Friday, March 05, 2004
Peppermint Dark Energy
As advertised, I was on Science Friday this afternoon with Adam Riess and Richard Ellis. (Listen here; registration required.)
We talked mostly about dark energy, the mysterious stuff that is smoothly distributed through space, constant (or nearly so) as a function of time, and makes up 70% of the energy in the universe. It's mysterious for several reasons. For one thing, the leading candidate for dark energy is vacuum energy, which is just a kind of energy that is perfectly constant throughout space and time; but our estimates of how big the vacuum energy should be are larger than the observed amount of dark energy by one hundred and twenty orders of magnitude (a one followed by 120 zeros). For another, the amount of dark energy is comparable to the amount of matter in the universe (the other 30%), even though they change dramatically with respect to each other as the universe expands.
An issue that arose during the discussion was whether dark energy worked against gravity. It's important to understand that dark energy is not a new "force," but a new kind of "stuff," that creates its own gravitational field. The funny thing is that this gravitational field pushes things apart, rather than pulling them together. But the force communicating the push is just gravity as Einstein figured it out -- a manifestation of the curvature of spacetime.

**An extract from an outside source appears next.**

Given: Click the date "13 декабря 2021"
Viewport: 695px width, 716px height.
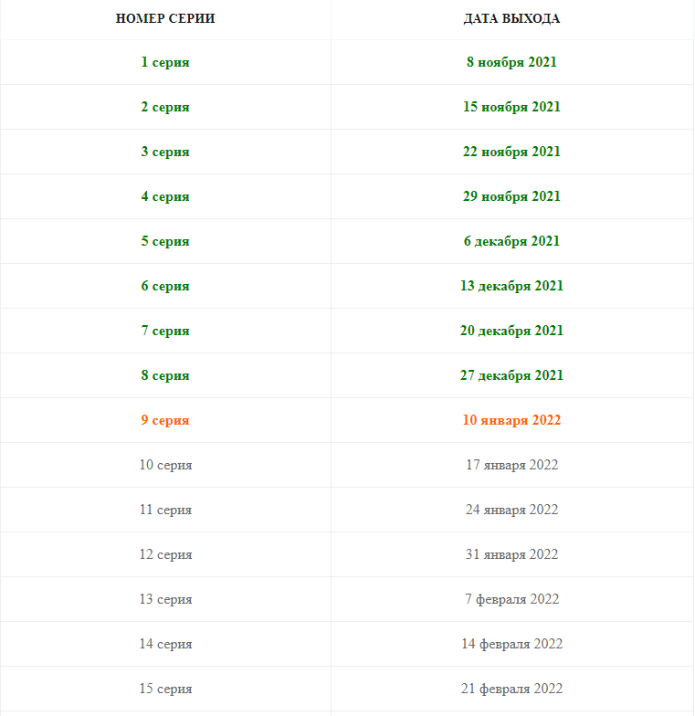Looking at the screenshot, I should click(511, 286).
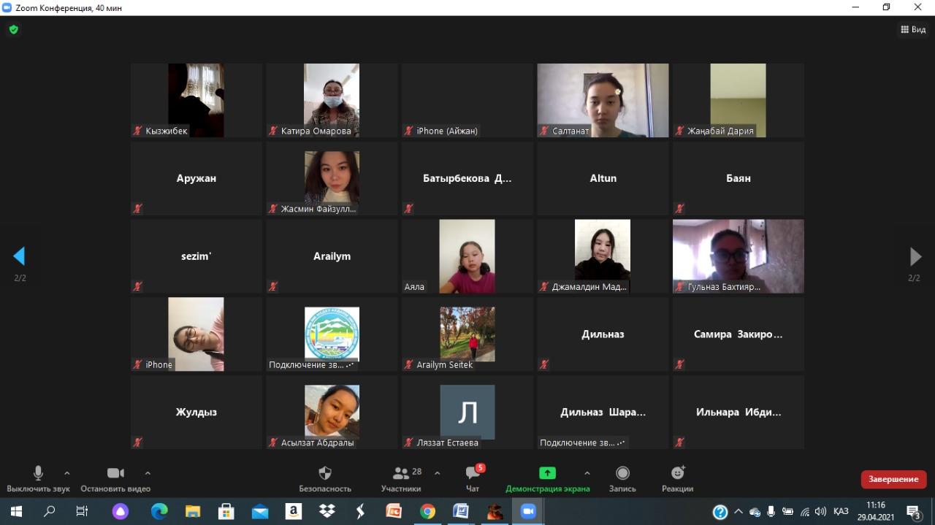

We also talked about crazy new ideas, which are certainly worth considering. (It was during the course of this discussion that I extemporaneously introduced the concept of "peppermint-flavored dark energy," although I'm not sure that will catch on.) Crazy ideas range from some energy source that changes slowly, but is nevertheless dynamical, all the way to tossing out Einstein's general relativity and invoking new behaviors for gravity. People have tried all sorts of things, and should definitely keep trying, but so far the vanilla-flavored dark energy remains the model to beat.